Avec le règne personnel de Louis XIV commence pour la poésie française un long déclin, qui dure unsiècle et demi. À part le miracle racinien, qui d’ailleurs n’a pas eu d’équivalent en poésie, seul La Fontaine retrouve la source claire d’un poète ou d’un conteur, dans la tradition latine ou italienne, par ses fables. Pour le reste des poètes, ils sont incapables de quitter les sentiers battus. Et pourtant, il y a encore un autre nom qui brille dans la poésie, surtout pour son oeuvre capitale, l’Art poétique dont l’intention est d’établir par une théorie docte les règles de la composition d’une oeuvre littéraire en vers.
Nicolas Boileau Despréaux est né en 1636. Grâce à l’héritage de son père il peut suivre la voie de sa vocation vers la littérature. Il s’affirme rapidement, par son talent satirique. Il publiera douze satires, entre 1666 et 1705, dont plusieurs abordent des sujets littéraires.
Le poète, qui fréquente les cabarets littéraires et les cercles libertins, se fait introduire aussi dans des salons et commence, vers 1669, à rédiger son oeuvre maîtresse, l’Art poétique, dont il lit en public des fragments ?. Madame de Sévigné signale une de ces lectures en 1672 et une autre en 1673.
L’Art poétique de Boileau n’est pas une oeuvre originale que par la manière de l’expression poétique, car les idées appartiennent à des théoriciens et grands maîtres de la poésie, que Boileau avait étudiés. On y rencontre des idées appartenant à Aristote, à Quintilien, à Longin et surtout à Horace, sans pouvoir nier les influences des traités de poésie du XVI-e siècle et les théories et exemples de ses contemporains et amis.
Paru en 1674, l’Art poétique est une oeuvre de vulgarisation, dont la vocation est de répandre dans le grand public les théories « doctes » et le message critique de l’auteur.
La construction rigoureuse et symétrique de l’ouvrage comprend des chapitres que l’auteur appelle chants, d’après la tradition des Anciens.

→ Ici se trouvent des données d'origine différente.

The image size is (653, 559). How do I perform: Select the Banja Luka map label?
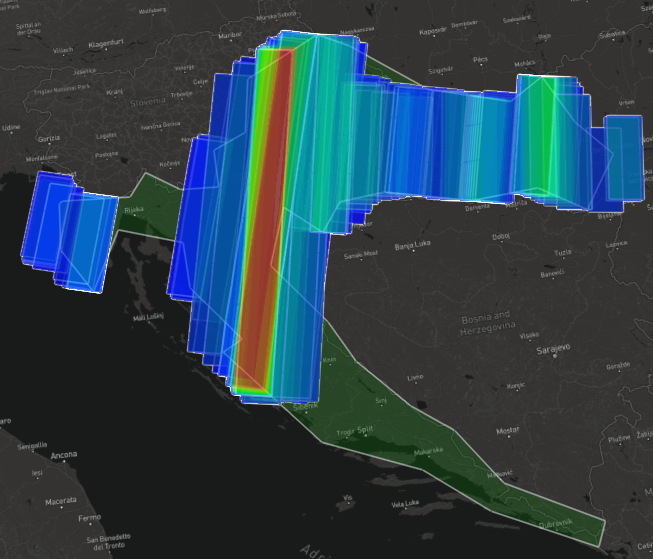(411, 245)
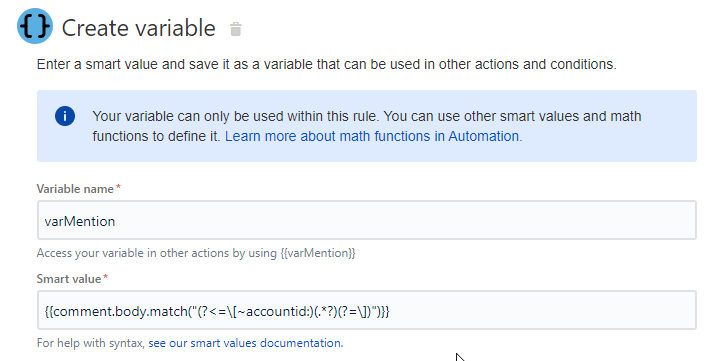Open Learn more about math functions link

point(373,136)
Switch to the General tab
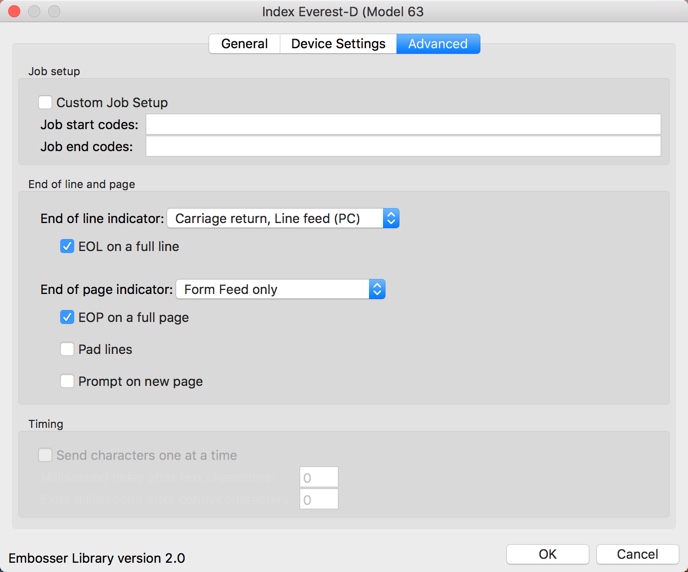Screen dimensions: 688x572 coord(244,44)
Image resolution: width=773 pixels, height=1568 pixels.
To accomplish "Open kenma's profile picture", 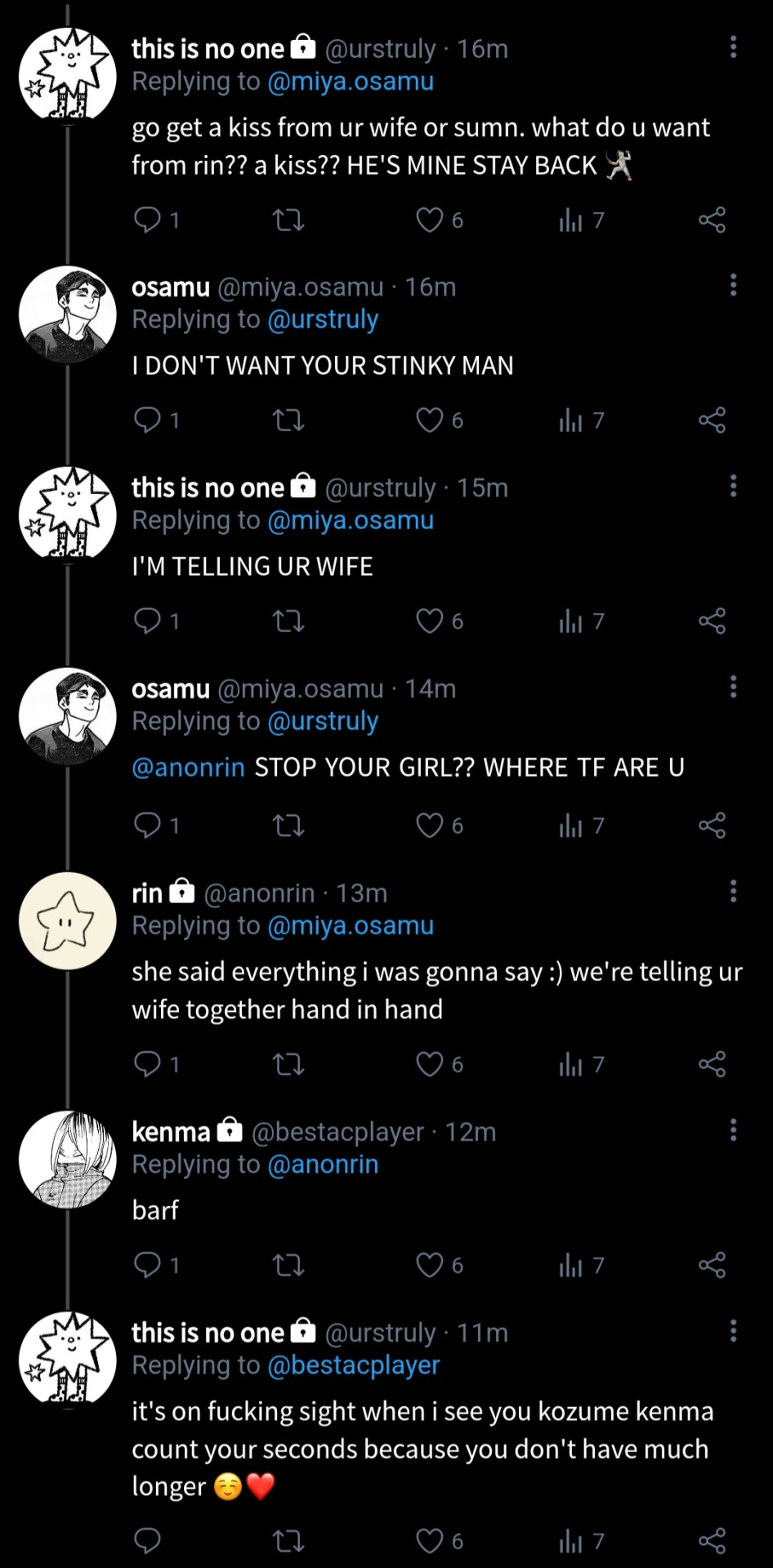I will [68, 1159].
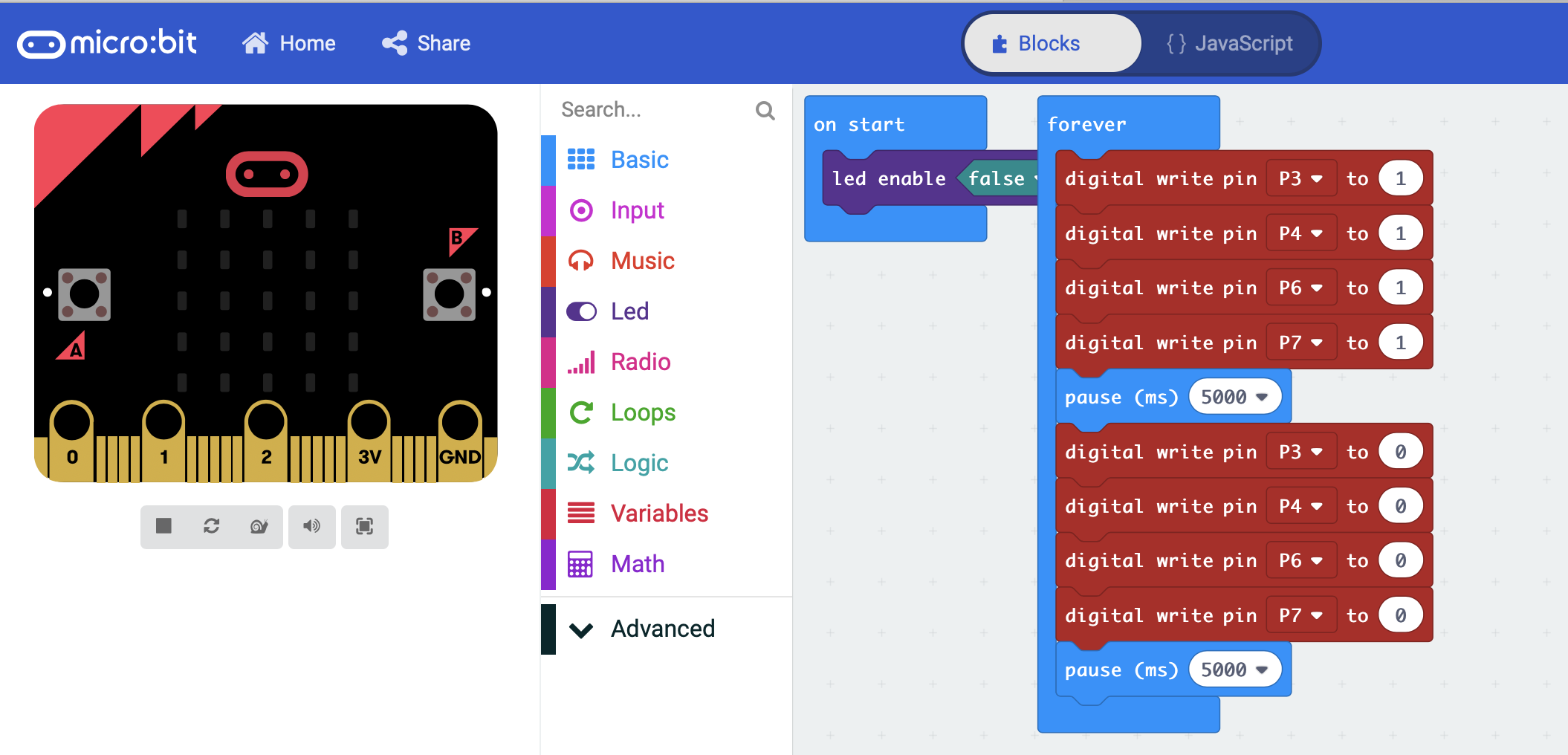Screen dimensions: 1568x755
Task: Restart the simulator
Action: pyautogui.click(x=212, y=527)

« Le Chant I présente les préceptes généraux, valables pour tous les genres :
- nécessité de l’inspiration ;
- nécessité pour le poète de connaître sa vocation particulière ;
- accord de la rime et de la raison ;
- le poète doit éviter la préciosité, l’emphase, le burlesque ;
- Boileau présente les lois de la versification ;
- Boileau affirme tout haut et sans aucune prudence ce qu’il admire et ce qu’il n’admire pas, et en donne les raisons ;
- courte histoire de la poésie en France jusqu’à Malherbe ;
- influence de Malherbe ;
- qualités nécessaires pour atteindre la perfection ;
- être clair et correcte ;
- travailler lentement ;
- composer logiquement ;
- accepter la critique.

Le Chant II :
- Les genres secondaires : l’idyle, l’élégie, l’ode, le sonnet, l’épigramme, le rondeau, le madrigal, la ballade, la satire, le vaudeville, la chanson.

Le Chant III :
- Les grands genres : la tragédie, ses règles, son histoire ;
- les défauts qu’elle doit éviter ;
- les qualités qu’elle doit rechercher ;
- l’épopée, sa définition ;
- le merveilleux païen et le merveilleux chrétien ;
- les règles de l’épopée ;
- la comédie, son histoire, son domaine ;
- jugement sur Molière et Térence ;
- en quoi le comique diffère du tragique et de la farce.

Le Chant IV :
- Conseils de bon sens et de moralité ;
- la poésie ne supporte ni médiocrité, ni esprit de flatterie ;
- la poésie doit accepter la critique ;
- un bon écrivain doit être vertueux, sociable, désintéressé ;
- la générosité du roi ne laisse pas le talent dans la misère ;
- éloge du roi ;
- conclusion modeste et digne de Boileau. »* [*Boileau Le Lutrin. L’Art poétique, classiques Larousse, 1933, p.63]
Le XVIII-e siècle a admiré l’Art poétique, mais le romantisme a violemment dénoncé les limites de l’ouvrage.
On a défini Boileau comme « le porte-parole de la conscience du classicisme ». Ses idées, déjà exposées dans les Epîtres, sont détaillées dans l’Art poétique :
« a)- La raison et la nature.
Dans ses ouvrages Discours de la méthode et traité des passions, Descartes avait établi de façon définitive la prééminence de la volonté et de la raison sur las passions ; Boileau admet les conclusions de Descartes comme in dogme : si la dignité de l’homme consiste dans la pensée, dont le but est la vérité, le culte du vrai doit être le principe fondamental de l’oeuvre littéraire. L’expression de la pensée doit satisfaire la raison et atteindre la vérité, seule forme acceptable de la beauté. Or, la vérité, c’est aussi la nature, le fond humain qbsolu, constant, universel. Il faut dunc proscrire le faux, le burlesque, le précieux, l’emphatique, tuot ce qui risque d’obscurcir ou de détourner le caractèer pur de l’art.
Cet idéal exige une conception élevée de l’art et une valeur morale indiscutable de l’artiste.

b)- Domaine de l’art.
La doctrine de Boileau donne comme matière à l’activité créatrice du poète tout ce qui peut plaire à la soiété : le sublime, le réel (quand il n’estpas trop bas) ; l’analyse du coeur humain, quand elle lui permet de peinder des types universels. Il faut éviter l’individuel et l’extraordinaire, qui sont hors de la nature et de la vérité. Ainsi, l’art dramatique n’aura pas besoin de se fonder sur l’histoire, qui n’exprime jamais que le transitoire et le particulier. L’art cherchera sa justification dans le plaisir de plaire. Seule la nature est plaisante, à condition de ne tomber ni dans la fantaisie, ni dans la sensiblerie.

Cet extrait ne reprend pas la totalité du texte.